Research, like design components, can be difficult to manage when scattered across platforms, teams, and timelines. If we have design systems to organize components and manage versioning, how might we build a similar system for all the valuable research insights collected in user studies?
I used Airtable to build a centralized and scalable research findings repository for Braven, an education nonprofit. The data tables are set up to emulate an affinity mapping process: user quotes/behavior are logged and aggregated into themes, then translated into user needs (problem statements) that can be used for ideation or further research.
Braven partners with universities and colleges to provide courses for college credit, fellowship programs, and career coaching for young people on their path to college graduation, meaningful careers, and lives of impact. Braven’s New Product Development team reached out to me to help them design and test a new design direction for their Learning Management System (LMS). They had been noticing that student engagement in the LMS was dropping off and some foundational research uncovered the need for a more goal-oriented UI.
I worked with the product owner to distill their generative research findings into three primary user needs to focus on and then designed a prototype in Figma. Using the new prototype and the existing UI, I conducted an A/B usability test with Braven students and then synthesized the findings into a set of UX recommendations.
As I worked on this project, I noticed that research was often conducted separately by each department and the data was stored across different department folders in Google Drive. It was difficult to find documents from past research projects and even harder to locate a predefined list of research participants to recruit from, so we had to spend more time on recruitment than anticipated.

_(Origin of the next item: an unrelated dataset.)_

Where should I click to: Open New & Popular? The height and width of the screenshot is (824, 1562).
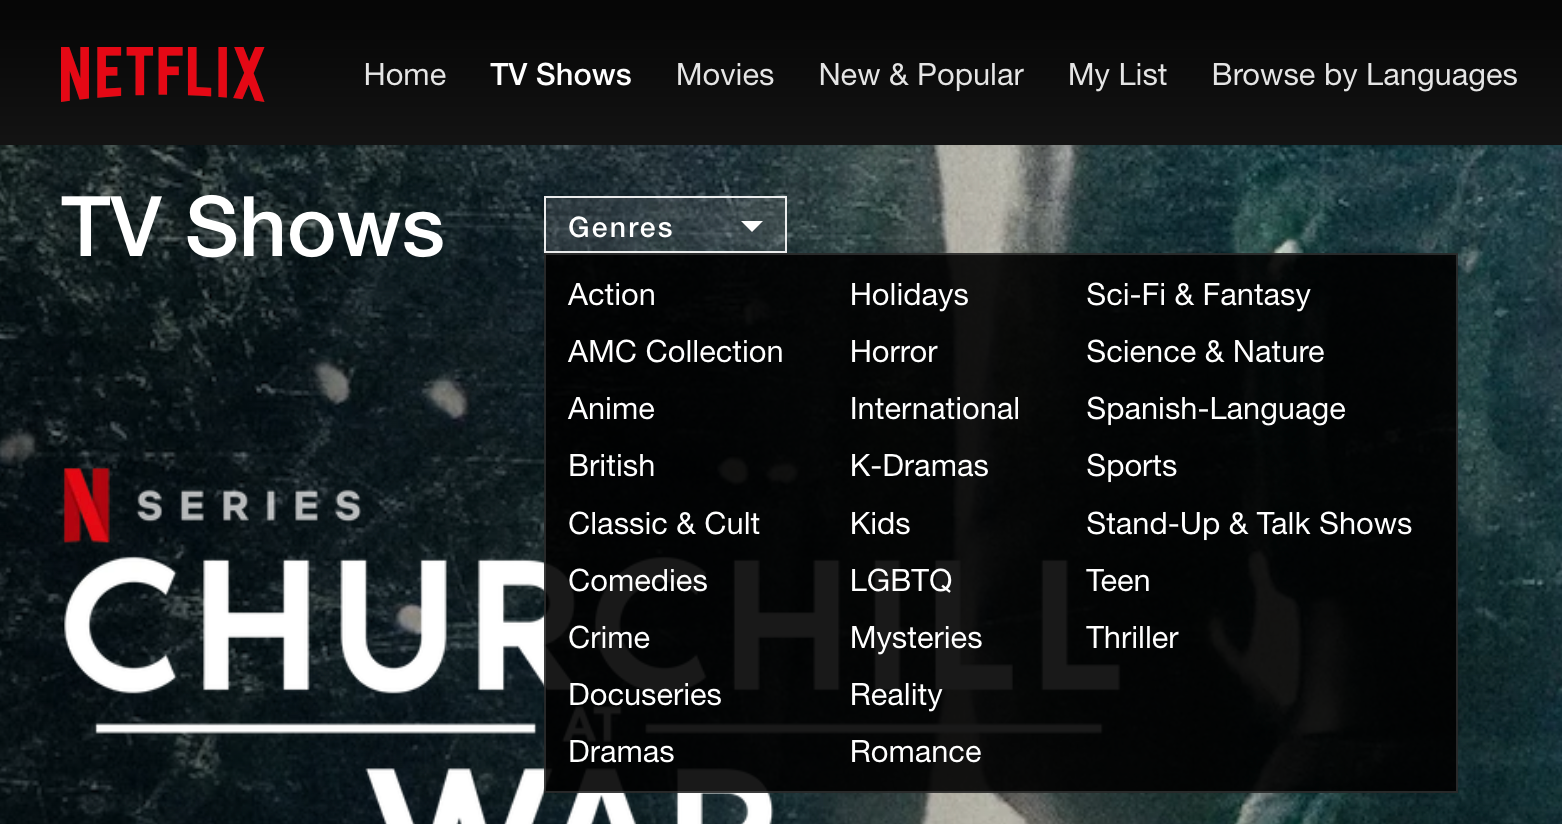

The product owner and I agreed that ensuring easy access to this project’s findings and starting a research participant database were important outcomes of this project, in addition to the UX recommendations. So, I created a digital repository in Airtable to help centralize and standardize the research process. The repository’s data tables are set up to facilitate a synthesis process similar to affinity mapping; user quotes/behavior are aggregated into patterns and themes, then translated into user needs (problem statements). The database as a whole is set up so that the next researcher after me can create a new study and conduct the analysis within the same tables, allowing product owners to search for user feedback across all studies within the database. With a centralized research repository, Braven’s team members can continue to conduct, analyze, and reference research projects together in a remote work environment.